## [Tarefa]
Responda com base no trecho selecionado, sobre a nota interna da Rede Globo:
(a) Quem é o diretor de jornalismo da Rede Globo que divulgou a nota?
(b) Em que dia a editoria Rio teve acesso à página do livro de ocorrências?
(c) Segundo a anotação, para qual casa Elcio Queiroz dissera estar indo?

## [Trecho selecionado]
========================

O diretor de jornalismo da Rede Globo, Ali Kamel, divulgou uma nota
interna de elogio aos jornalistas envolvidos na reportagem do Jornal
Nacional que revelou a história do porteiro do condomínio de Jair
Bolsonaro, depoente no caso do assassinato de Marielle Franco e Anderson
Gomes.
Eis a nota na íntegra:
“Há momentos em nossa vida de jornalistas em que devemos parar para celebrar nossos êxitos.
Eu me refiro à semana passada, quando um cuidadoso trabalho da
editoria Rio levou ao ar no Jornal Nacional uma reportagem sobre o Caso
Marielle que gerou grande repercussão. A origem da reportagem remonta ao
dia 1° de outubro, quando a editoria teve acesso a uma página do livro
de ocorrências do condomínio em que mora Ronnie Lessa, o acusado de
matar Marielle. Ali, estava anotado que, para entrar no condomínio, o
comparsa dele, Elcio Queiroz, dissera estar indo para a casa 58,
residência do então deputado Jair Bolsonaro, hoje presidente da
República. Isso era tudo, o ponto de partida.

========================

## [Dados registrados]

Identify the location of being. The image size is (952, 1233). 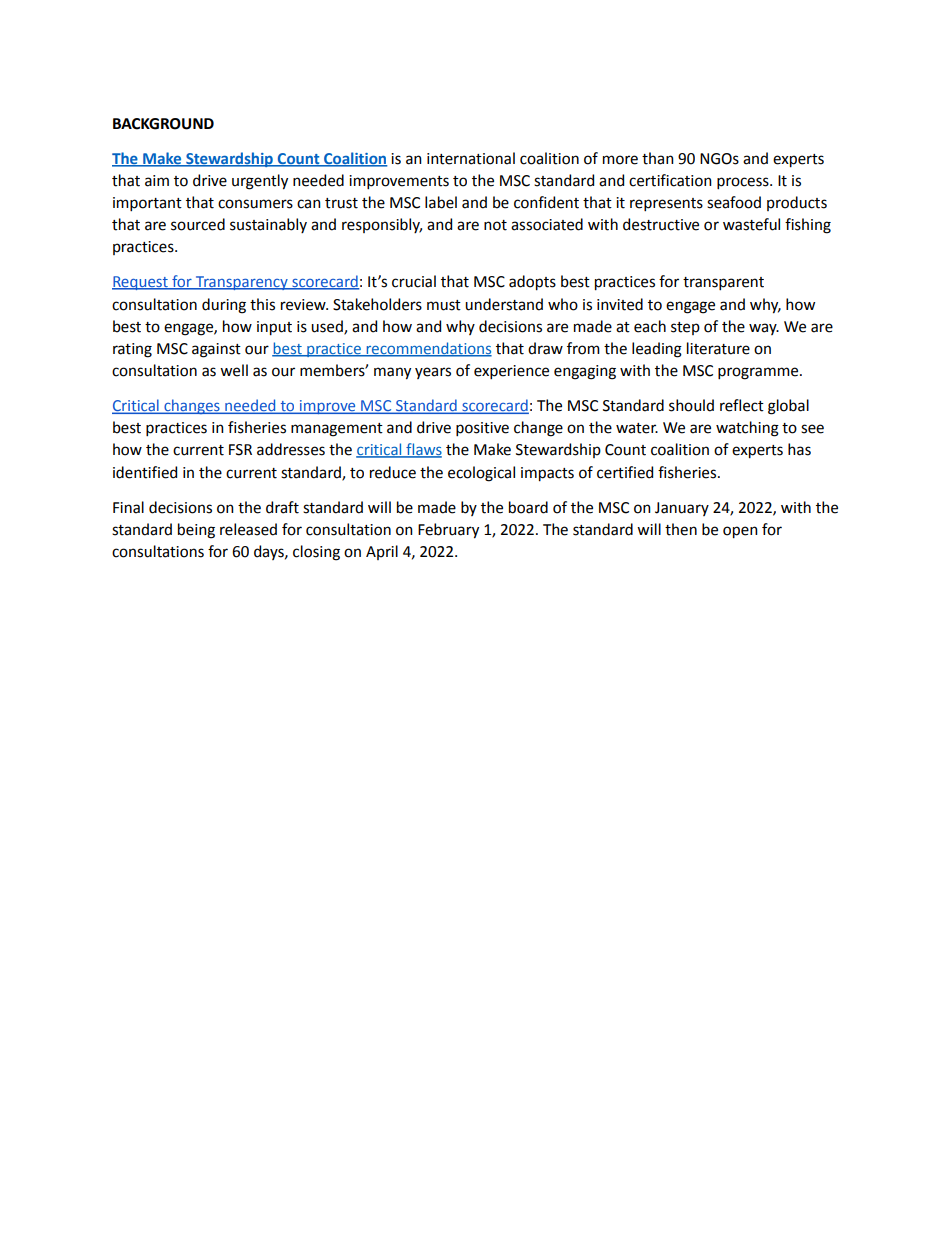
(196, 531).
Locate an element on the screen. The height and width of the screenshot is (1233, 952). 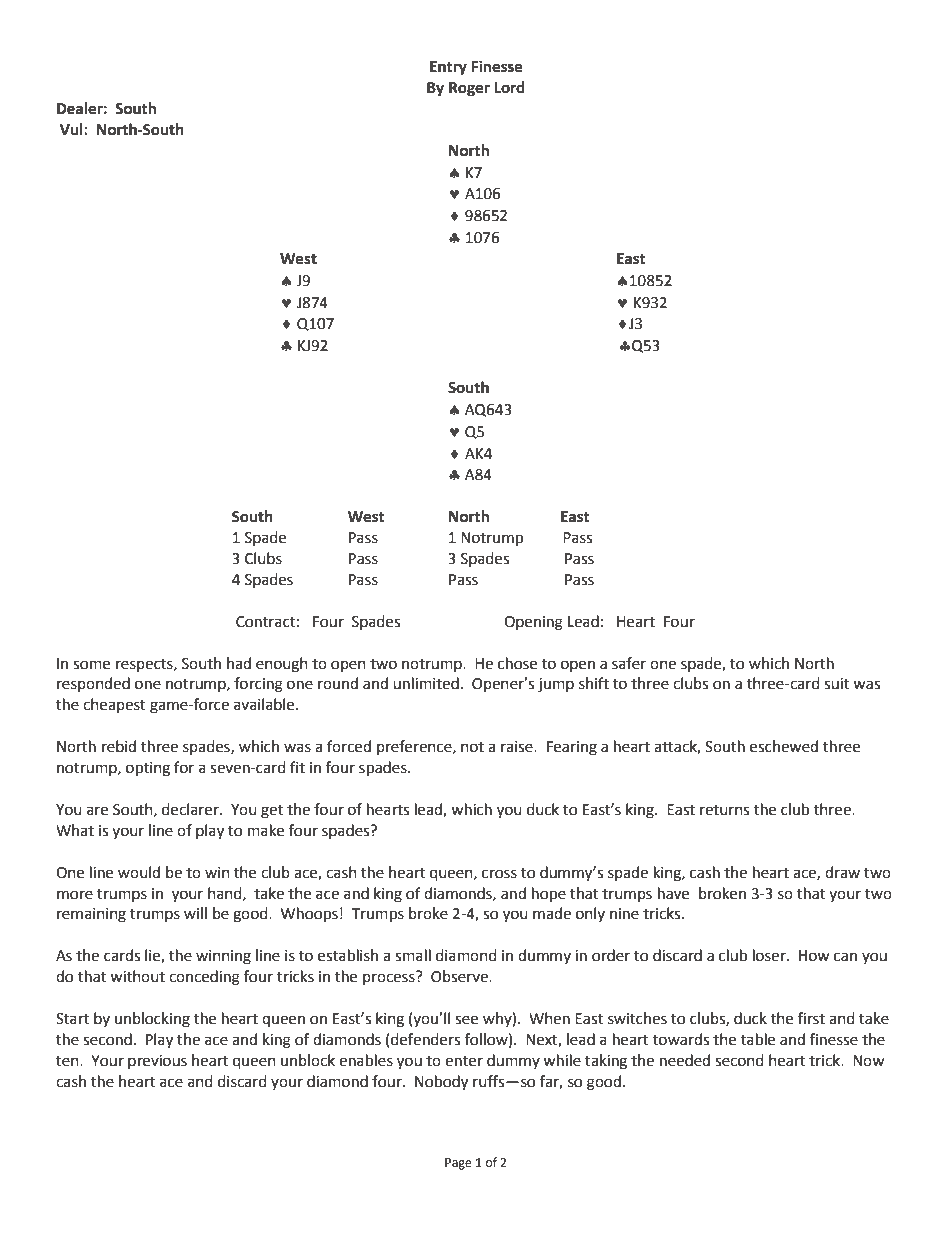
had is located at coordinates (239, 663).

========================

## [Resolução]
(a) Ali Kamel.
(b) Em 1° de outubro.
(c) Para a casa 58.